Lee is the Founder and CEO of Atomic, a code intelligence platform rebuilding version control from the ground up for the software factory era. He bootstrapped Atomic through pre-seed, assembled the founding team, and led the company to v1, drawing on two decades of experience inside the infrastructure of how software gets built.
That experience includes engineering and go-to-market roles at Borland, Compuware, Red Hat, GitHub, and GitLab, as well as direct advisory work with engineering leaders at Fortune 100 and Global 2000 companies including State Farm, Pfizer, Wells Fargo, Travelport, and Nokia. Those tools and those organizations were the right answer for their era. But after years of watching enterprises strain under the weight of agent-driven development, the architectural gap became impossible to ignore. Git was designed in 2005 for humans editing text files one commit at a time. It was never built for what is coming next.

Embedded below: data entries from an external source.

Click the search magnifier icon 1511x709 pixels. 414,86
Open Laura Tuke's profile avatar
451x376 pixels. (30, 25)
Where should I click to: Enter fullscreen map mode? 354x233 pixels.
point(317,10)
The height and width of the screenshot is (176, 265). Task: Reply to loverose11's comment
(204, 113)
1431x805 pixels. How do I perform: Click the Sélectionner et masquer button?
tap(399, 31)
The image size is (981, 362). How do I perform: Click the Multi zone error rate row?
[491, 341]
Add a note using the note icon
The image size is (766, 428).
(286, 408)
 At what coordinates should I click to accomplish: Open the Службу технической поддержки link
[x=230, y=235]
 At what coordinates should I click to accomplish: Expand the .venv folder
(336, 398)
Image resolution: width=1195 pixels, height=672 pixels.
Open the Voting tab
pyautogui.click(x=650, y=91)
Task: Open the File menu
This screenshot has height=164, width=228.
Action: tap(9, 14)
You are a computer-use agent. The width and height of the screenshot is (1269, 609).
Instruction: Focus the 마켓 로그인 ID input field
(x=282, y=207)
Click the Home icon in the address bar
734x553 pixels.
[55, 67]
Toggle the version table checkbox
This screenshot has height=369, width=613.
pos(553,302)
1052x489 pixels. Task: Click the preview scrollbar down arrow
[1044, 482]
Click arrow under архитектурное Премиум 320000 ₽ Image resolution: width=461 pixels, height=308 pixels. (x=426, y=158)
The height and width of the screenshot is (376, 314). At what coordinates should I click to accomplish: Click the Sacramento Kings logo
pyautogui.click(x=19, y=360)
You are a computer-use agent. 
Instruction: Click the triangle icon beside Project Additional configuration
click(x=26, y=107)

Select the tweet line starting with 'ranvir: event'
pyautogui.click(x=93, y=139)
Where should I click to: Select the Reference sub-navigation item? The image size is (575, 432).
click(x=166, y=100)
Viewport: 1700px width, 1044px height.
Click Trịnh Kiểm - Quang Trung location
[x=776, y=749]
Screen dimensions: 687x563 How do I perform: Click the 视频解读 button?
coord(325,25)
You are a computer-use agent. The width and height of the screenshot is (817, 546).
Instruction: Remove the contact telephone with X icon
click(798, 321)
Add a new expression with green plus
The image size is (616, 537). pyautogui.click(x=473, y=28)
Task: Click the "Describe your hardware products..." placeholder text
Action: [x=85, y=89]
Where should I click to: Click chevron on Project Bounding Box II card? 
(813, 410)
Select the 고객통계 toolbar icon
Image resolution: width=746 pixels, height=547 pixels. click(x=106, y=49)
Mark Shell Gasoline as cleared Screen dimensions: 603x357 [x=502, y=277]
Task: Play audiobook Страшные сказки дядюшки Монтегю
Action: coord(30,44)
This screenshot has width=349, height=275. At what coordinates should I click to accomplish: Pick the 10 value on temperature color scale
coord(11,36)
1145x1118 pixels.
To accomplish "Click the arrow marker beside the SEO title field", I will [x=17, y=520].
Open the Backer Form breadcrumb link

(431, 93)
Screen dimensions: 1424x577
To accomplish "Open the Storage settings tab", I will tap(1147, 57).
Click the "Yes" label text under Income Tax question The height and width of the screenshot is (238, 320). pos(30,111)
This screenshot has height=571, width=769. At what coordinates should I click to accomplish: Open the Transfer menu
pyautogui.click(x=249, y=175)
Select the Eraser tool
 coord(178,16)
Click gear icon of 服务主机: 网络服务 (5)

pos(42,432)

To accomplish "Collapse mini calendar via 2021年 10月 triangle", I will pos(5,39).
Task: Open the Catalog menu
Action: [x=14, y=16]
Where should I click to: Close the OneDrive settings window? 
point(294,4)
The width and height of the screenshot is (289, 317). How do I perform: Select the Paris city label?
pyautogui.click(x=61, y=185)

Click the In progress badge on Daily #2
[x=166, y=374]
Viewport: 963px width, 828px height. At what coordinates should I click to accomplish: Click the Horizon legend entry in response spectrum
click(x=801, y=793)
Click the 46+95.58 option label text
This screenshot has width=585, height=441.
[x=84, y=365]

Atomic was built to replace it. Where legacy platforms bolt AI onto infrastructure designed for human-rate commits, Atomic starts from a different foundation: immutable changes, Merkle-bound policy, cryptographic attestation, and a decision ledger that tracks every input and output from intent to integrated code. The inner loop, where agents actually work, has no serious tooling today. That is the white space Atomic was built to own.
Lee speaks at international conferences on AI-native engineering, software supply chain integrity, and the architectural consequences of machine-rate development. His focus is practical: what engineering organizations actually need to govern, audit, and scale a software factory where agents generate the majority of code.